Black Panther freed after 27 years in jail

July 16, 1997
Issue 

By Barry Sheppard

One of America's longest-standing political prisoners was finally released on US$25,000 bail on June 10, when a judge found that his conviction on a murder charge was seriously tainted.

The frame-up of Geronimo Pratt was part of a broad campaign in the late 1960s by the FBI and local police agencies across the country to smash the Black Panther Party, a campaign that included the murder of Panther members among many other unsavoury deeds.

Pratt's drama began when he was accused of the 1968 murder of a schoolteacher and the critical wounding of her husband on a tennis court in the Los Angeles area.

In 1972, Pratt was convicted of the murder and sentenced to 25 years to life. The key witness in the trial was Julius Butler, a member of the Black Panthers. Butler testified that Pratt had confessed the murder to him. This was virtually all the evidence against Pratt.

What the prosecution failed to tell the court and jury was that Butler was a convicted criminal recruited by the FBI to infiltrate the Black Panthers. In deciding to overturn Pratt's conviction, the judge ruled that this fact could very well have led the trial jury to a different conclusion.

Pratt always maintained his innocence, and said he was 400 miles (650 kilometres) away, attending a Black Panther meeting in the San Francisco Bay area, when the murder occurred. The FBI was aware he was in the area, because it had him under surveillance — an assertion supported by retired FBI agent M. Wesley Swearingen. But the FBI didn't come forward with this at the trial.

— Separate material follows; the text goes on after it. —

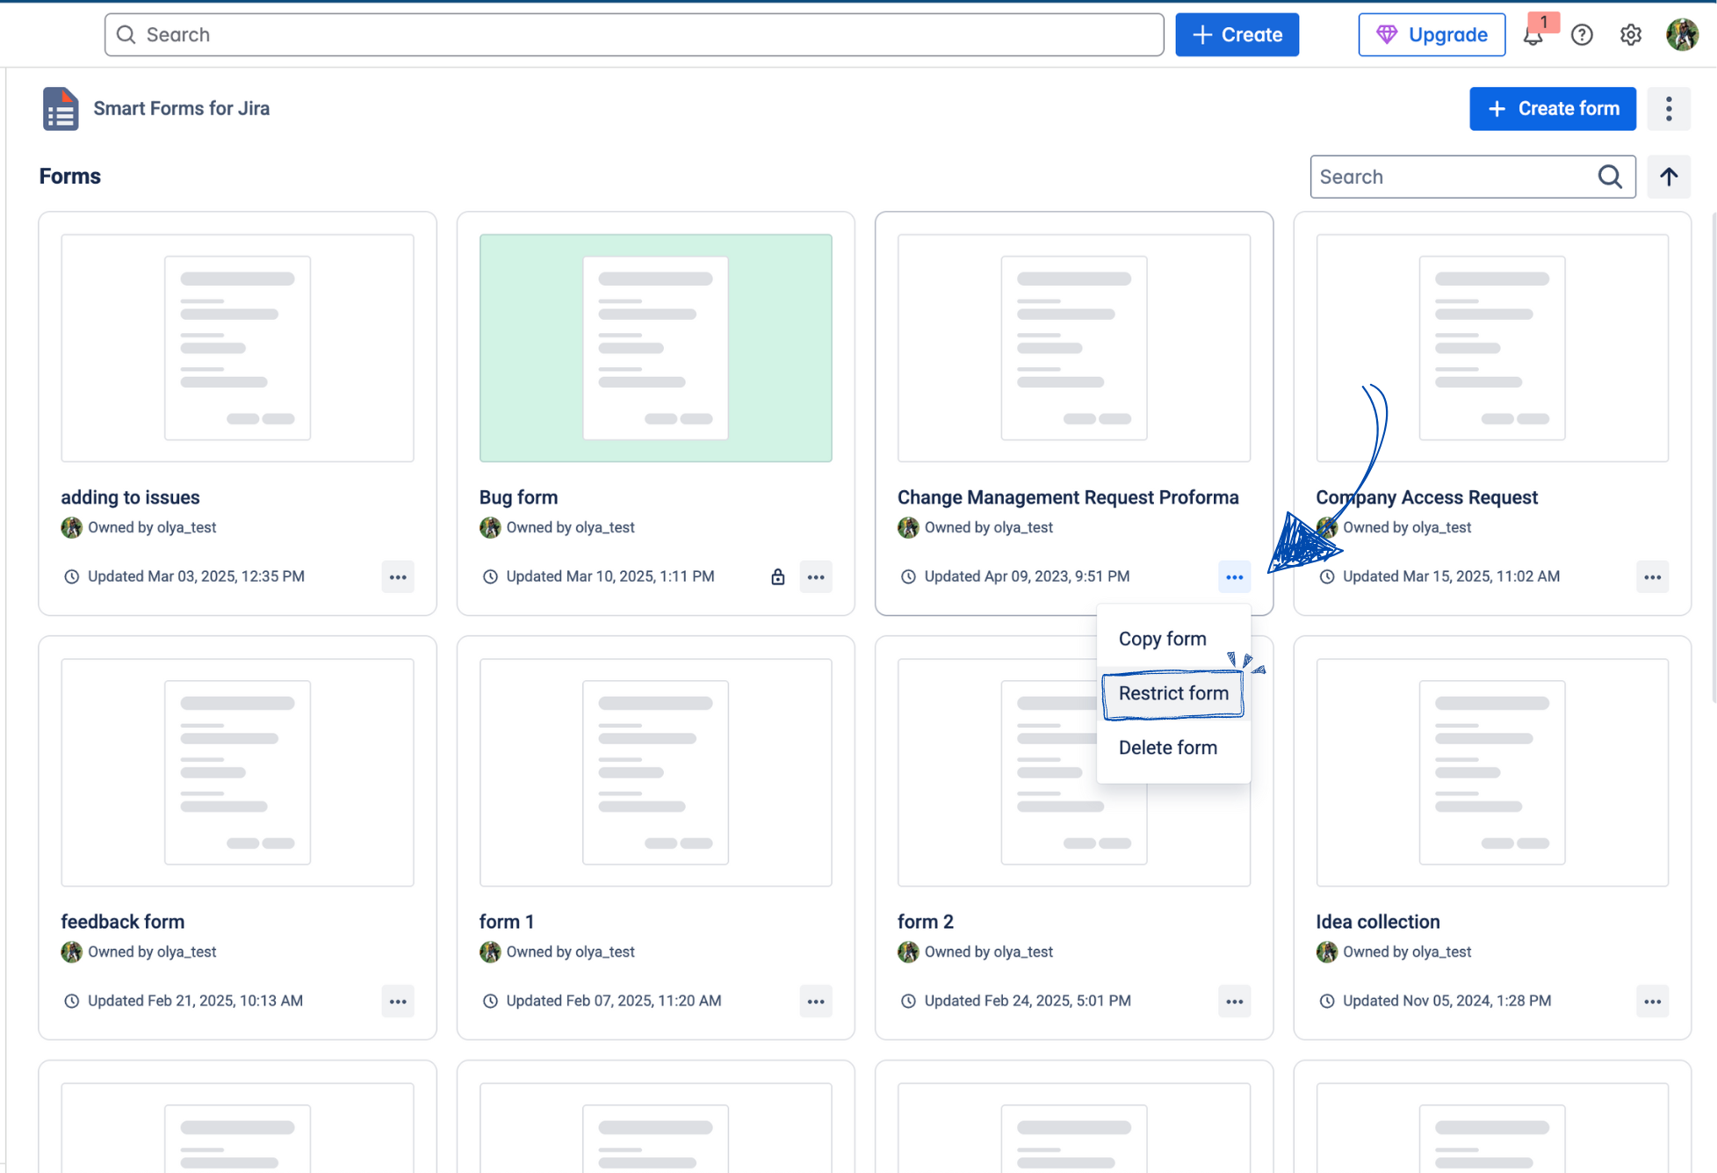Click the Smart Forms for Jira logo
The height and width of the screenshot is (1173, 1717).
pyautogui.click(x=61, y=109)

These facts have been known for some time. But over the years, four other judges had rejected Pratt's appeals, even though many civil liberties groups had sided with him, as had, in time, some of the jurors who originally found him guilty.

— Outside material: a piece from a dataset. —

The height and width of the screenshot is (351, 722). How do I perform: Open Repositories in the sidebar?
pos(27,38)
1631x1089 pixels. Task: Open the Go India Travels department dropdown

Pratt was sentenced when he was 22. He spent the first eight years of his term in solitary confinement.

When he was released into a crowd of supporters, someone began to chant, "Free at last! Free at last! Thank God almighty he's free at last!" — a paraphrase of part of Martin Luther King's famous "I have a dream" speech.

Pratt spoke to the crowd, and accused the Nixon administration of "trying to kill us all". He said that the country's jails are packed with the unjustly accused.

"You have political prisoners on top of political prisoners", he said. "I'm only one of a great many that should be released."

David Hillary, the founder of the Black Panthers, and now head of a foundation named after former Panther leader Huey Newton, called Pratt's release "a victory for black America and a good day for America".

"He was framed by the FBI, no doubt about it, because we were a party of young blacks", Hillary said.

In spite of the facts as they are now known, Los Angeles prosecutors plan to appeal the overturning of Pratt's conviction. While the appeal wends its way through the courts, Pratt will be on $25,000 bail.

If the prosecutors' appeal fails, then they will have to decide whether or not to retry Pratt. Given what's known about the case now, and what is now known about the FBI's dirty tricks against the Black Panthers and many other left political parties and movements in the 1960s, it's unlikely there would be another trial.

Asked about the possibility of a new trial, Pratt's lawyer, Johnny Cochran, chuckled. "That's all over, it's not even an issue", he said. "Nobody is taking that seriously."